Tuesday, December 2, 2014

Oh Facebook! My Facebook!

Well, hell's bells.

Crap.

I mean, it was just getting safe to come right out in public and opine that maybe a certain large retail web site isn't gonna to punch us authors in the face and take our kids' lunch money for sport, what after all the uber-sales authors got in the middle of what was essentially a contract negotiation between them and a major publisher, which finally ended after the giant retailer embarrassed the snot out of the other side by happily coming to terms with someone else, which made the other publisher whimper up to the table and the mega-sales authors run a full-page ad asking the DoJ for--um, something--and everybody finally SHUT UP about it and then finally the whole angry, disastrous mess came to an end just like this overly long run-on sentence is doing.

Now it's Facebook's turn to poke the bear, apparently.  According to this article in the Wall Street Journal, the big evil giant of a bad-man corporation is out to punch entrepreneurs in the face and take our kids' lunch money for sport (sound familiar?).  Or, at least, take our advertising money for, um, revenue.

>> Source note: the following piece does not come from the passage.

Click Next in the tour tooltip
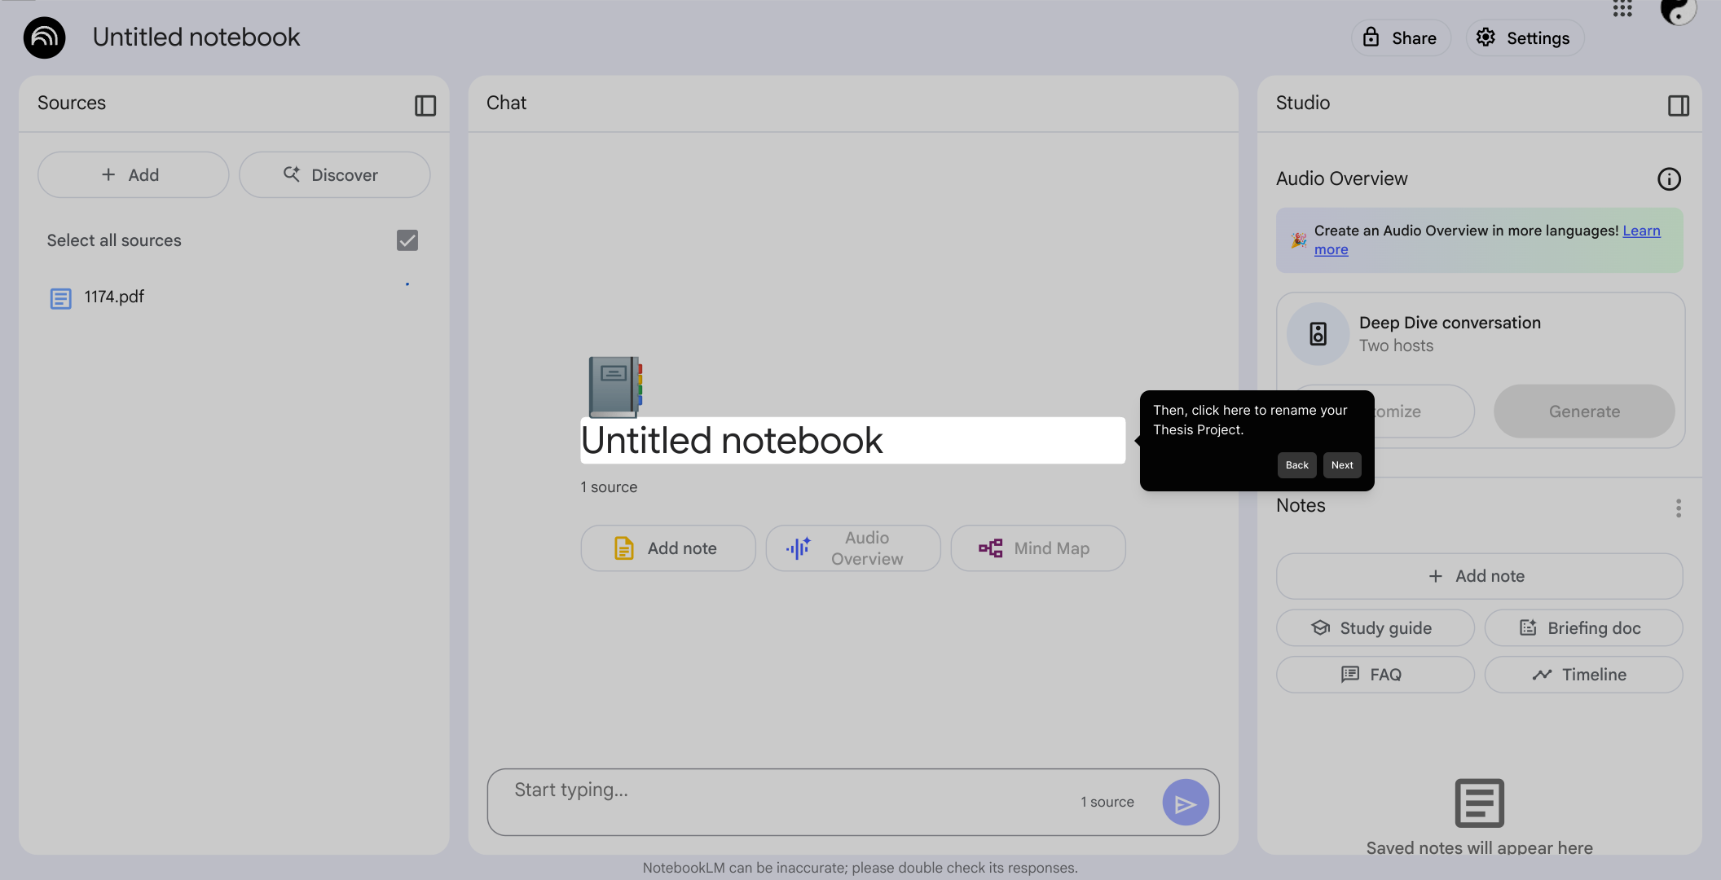The width and height of the screenshot is (1721, 880). (1342, 465)
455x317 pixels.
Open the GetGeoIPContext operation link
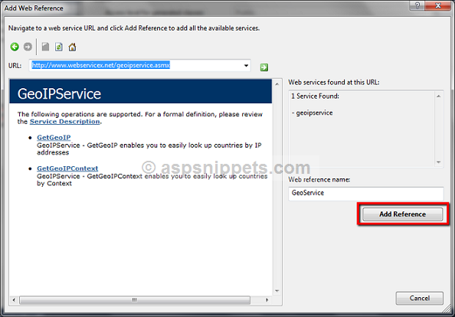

Yes, Facebook!  My Facebook has announced that commercial operations have to pay to play, now.  Or will, then, in the near future, anyway.  Which means, I assume (they haven't, near as I can tell, released a description of their actual algorithm yet, nor are they likely to), that people are far less likely to see what I put on my author FB page unless I pay to Boost the post, in which case they're actually more likely to see it.  Which is, um, how advertising is supposed to work, by the way.

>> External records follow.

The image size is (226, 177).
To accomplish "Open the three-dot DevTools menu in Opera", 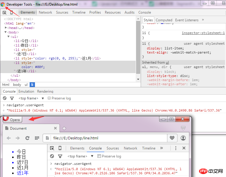I will tap(176, 148).
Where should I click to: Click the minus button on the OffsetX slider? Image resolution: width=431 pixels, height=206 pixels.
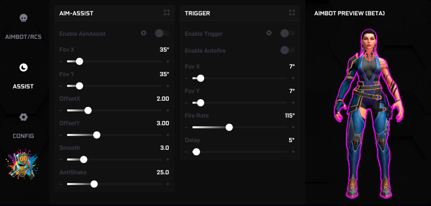click(x=61, y=110)
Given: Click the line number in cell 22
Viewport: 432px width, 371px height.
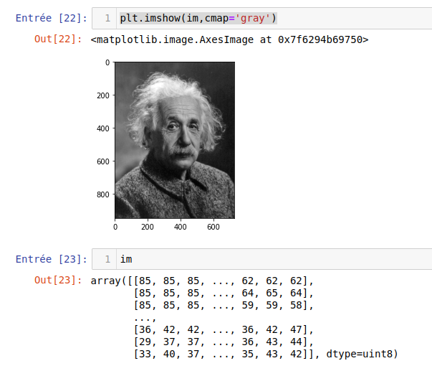Looking at the screenshot, I should [x=106, y=17].
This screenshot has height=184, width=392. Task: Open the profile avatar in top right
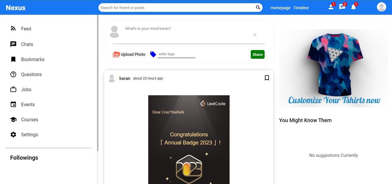click(381, 7)
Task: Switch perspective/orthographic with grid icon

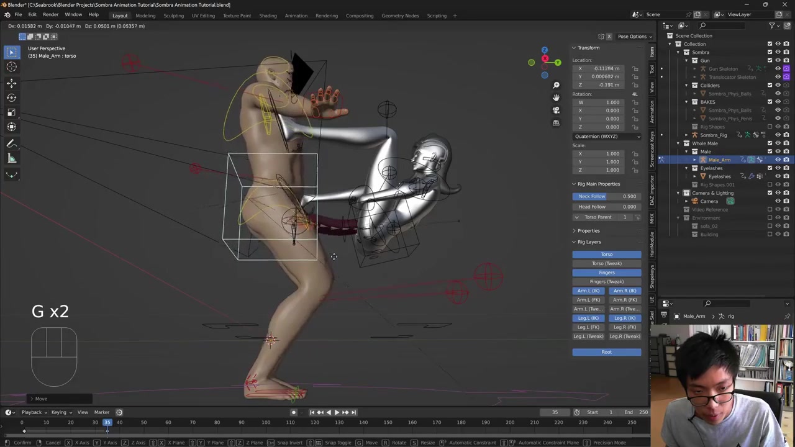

Which, I think, ain't all that bad of a thing.

Look, here's how I see it.  If you want to see what's on my author page, go look.  Please; I'd love for more people to do that.  In fact, I'm about to start putting even more stuff up there, considering the tremendous success I had through NaNoWriMo with activity.  To tell the truth, I'm'a gonna start havin' some fun. But that said, if you don't want to see what's on my author page, then you must be insane you shouldn't have it stuck in your timeline.  Shouldn't, that is, unless you've identified yourself as someone who likes the kind of stuff that's on my author page, and I've paid Facebook to run a targeted ad in the hopes of getting your attention. Which is, again I say, how advertising is supposed to work.

Yes, I'm an author--an authorpreneur, as I've been referring to myself since--well, quite some time ago.  I'm also a Facebook user, though, and to be perfectly honest, the number of times I interact with authorly stuff  on FB is pretty minimal.  Oh, I've bought a couple of books thanks to interactions on FB, but usually I'm on there just trying to convince my friends of the opposite political persuasion that I'm right and they're wrong, or posting pretty little pictures of my Chihuahua, or stuff like that. 

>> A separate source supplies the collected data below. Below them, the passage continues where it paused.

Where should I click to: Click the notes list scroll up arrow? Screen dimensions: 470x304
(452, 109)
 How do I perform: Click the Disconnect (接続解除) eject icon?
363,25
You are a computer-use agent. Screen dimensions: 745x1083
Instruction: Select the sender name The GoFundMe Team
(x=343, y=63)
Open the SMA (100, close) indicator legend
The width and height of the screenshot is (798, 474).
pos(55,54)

And the thing is, I bet you are, too.

The part of FB's message that is being forgotten, or ignored, by so many folks right now is that "Facebook’s paid-advertising options have become more effective recently," a claim that I, personally, have seen.  My Thanksgiving promotion was wildly successful, in fact, in large part thanks to a simple and fairly cheap Facebook ad. 

A friend of mine wrote (in a massively-popular Facebook post about, of all things, Facebook's new policy) something to the effect of "I'm sure, if you complain loudly enough, Facebook will refund every penny you've ever paid for your free advertising."  Zing.  That's a tad snarky, perhaps, but the core is something I agree with wholeheartedly.  Facebook created for us a social media platform, somewhere we could go for free and post pictures of weddings and weedings and kittens and puppies and everything in between.  Yay, them!  That some were able to tap into it for a free advertising platform is good for them, but there's no reason to expect the practice to continue.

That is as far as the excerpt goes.